CORNADA DE LOBO
Para qué correr
LA MUERTE de un ciclista es siempre la película de una tragedia que se rueda en la cuneta de un triunfo que sigue rodando por la carretera para sonreír a otros. Murió el «Chaba» y se abrió la torga del chismorreo. Llevaba dos años deprimido, hundido en cavilaciones destructivas. Noches de alcohol y droga fueron enhebrando el fatalismo. En el centro donde recibía asistencia clínica y psiquiátrica, y mientras enseñaba fotografías de sus triunfos a otros internos, le sobrevino la rebelión de su corazón y se le rompió el latido. La gloria de los recuerdos y los demonios del presente hacen mal casorio.
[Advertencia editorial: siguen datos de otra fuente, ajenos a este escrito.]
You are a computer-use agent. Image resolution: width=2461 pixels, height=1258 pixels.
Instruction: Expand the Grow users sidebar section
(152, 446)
En el deporte espectáculo, que es intrínsecamente perverso y fundamentalmente violento (violentar el cuerpo para exprimirle marcas o hazañas es también violencia, puta violencia de altísimo coste), no cuentan los que pierden, los malqueridos del éxito. En la cuesta abajo de un grandísimo escalador como Jiménez se propende a buscar y destilar un triunfo lanzándose a tumba abierta entre vértigos y temeridades. Todo por la victoria. Y se le quedó el corazón pequeño; dicen que por forzarlo tanto en supremos esfuerzos y adobarlo con toda esa sopa química que te enchufa con jeringa el médico del equipo... y la noche, que obnubila. La muerte siempre está en esa cuneta esperando a cobrar su peaje. Mueren más ciclistas que boxeadores. La violencia de la bicileta es despiadada. De los ciento treinta que salen en un Tour, ciento veinte tienen un nombre propio en el que jamás se repara. El éxito es de un puñado; el resto son gregarios, gleba y engranaje en las victorias del triunfador, que es a quien miran y admiran nuestros guajes ensayando sus propios delirios de fama y pasta. Pero así es el deporte que se fomenta y encandila. Jugar no importa. Competir es el mandato, vencer al crono, a la muerte, buscar imposibles, violentarse hasta el absurdo. El deporte, concebido así, no es encuentro de gozos, sino guerra de potencias. El triunfo de uno es la derrota de todos los demás. Esta lógica es pura pólvora. Recuerda la inocencia de aquel crío del chiste: viendo en la tele con su padre una prueba de atletismo, le preguntó ingenuamente «papa, ¿por qué corre toda esa gente?» y el tipo le contestó «mi niño, porque al que llega el primero le dan una medalla». «Ya -concluyó-, y entonces ¿para qué coños corren todos los demás?».